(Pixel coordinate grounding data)
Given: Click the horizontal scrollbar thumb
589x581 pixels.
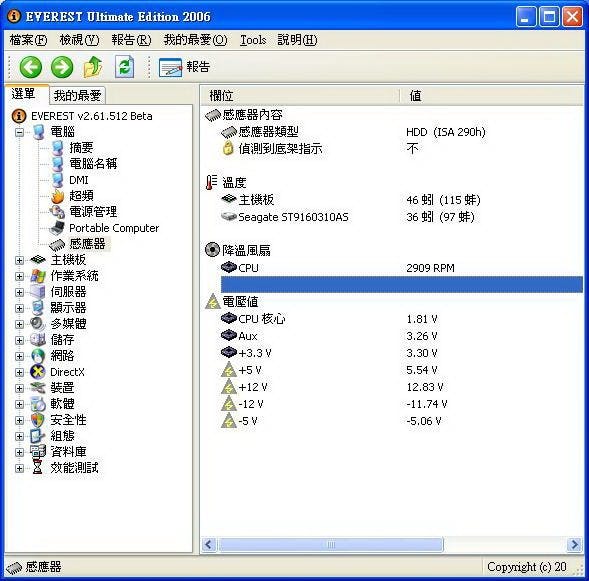Looking at the screenshot, I should (331, 545).
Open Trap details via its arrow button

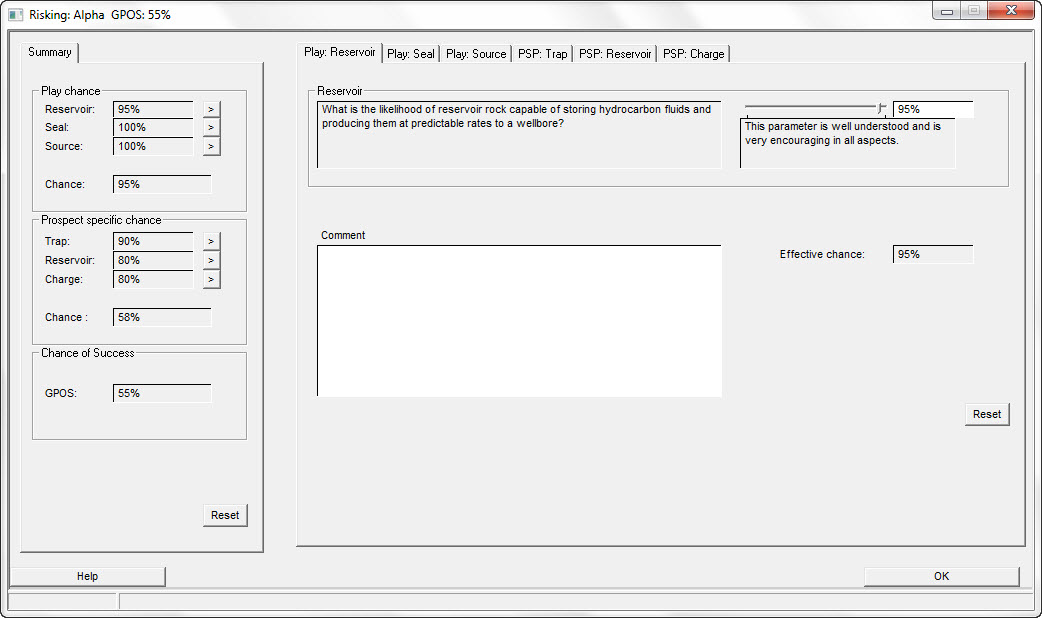point(211,242)
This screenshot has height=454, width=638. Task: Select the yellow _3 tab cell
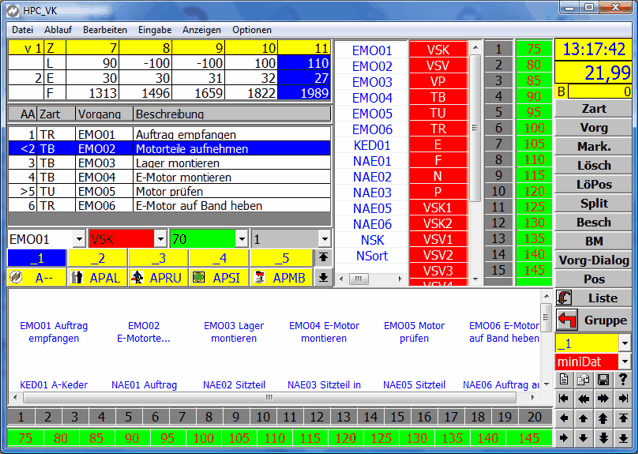(158, 258)
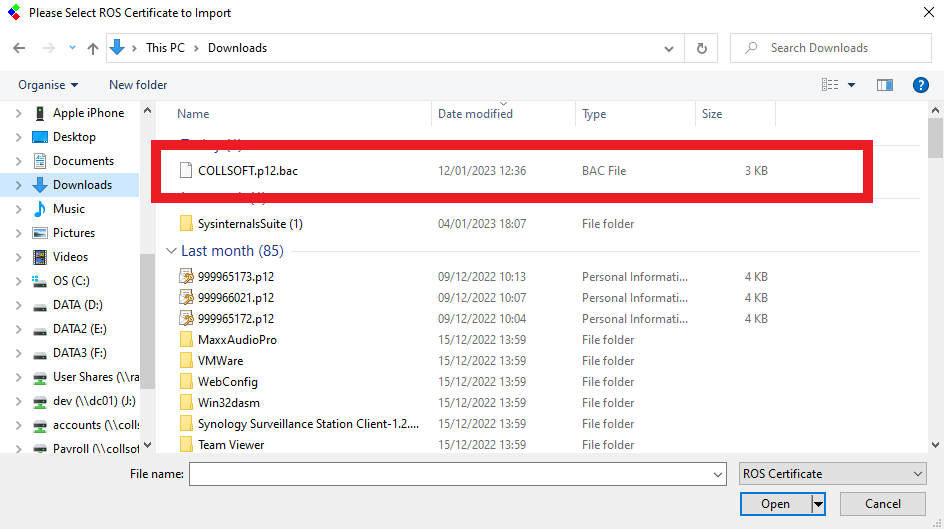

▶ [Description of the task]
An exact transcription of the data above is needed, without the pictures.

▶ [Answer section]
Given: Click the horizontal scrollbar thumb
589x581 pixels.
Looking at the screenshot, I should (331, 545).
Open Trap details via its arrow button

point(211,242)
This screenshot has height=454, width=638. Task: Select the yellow _3 tab cell
(158, 258)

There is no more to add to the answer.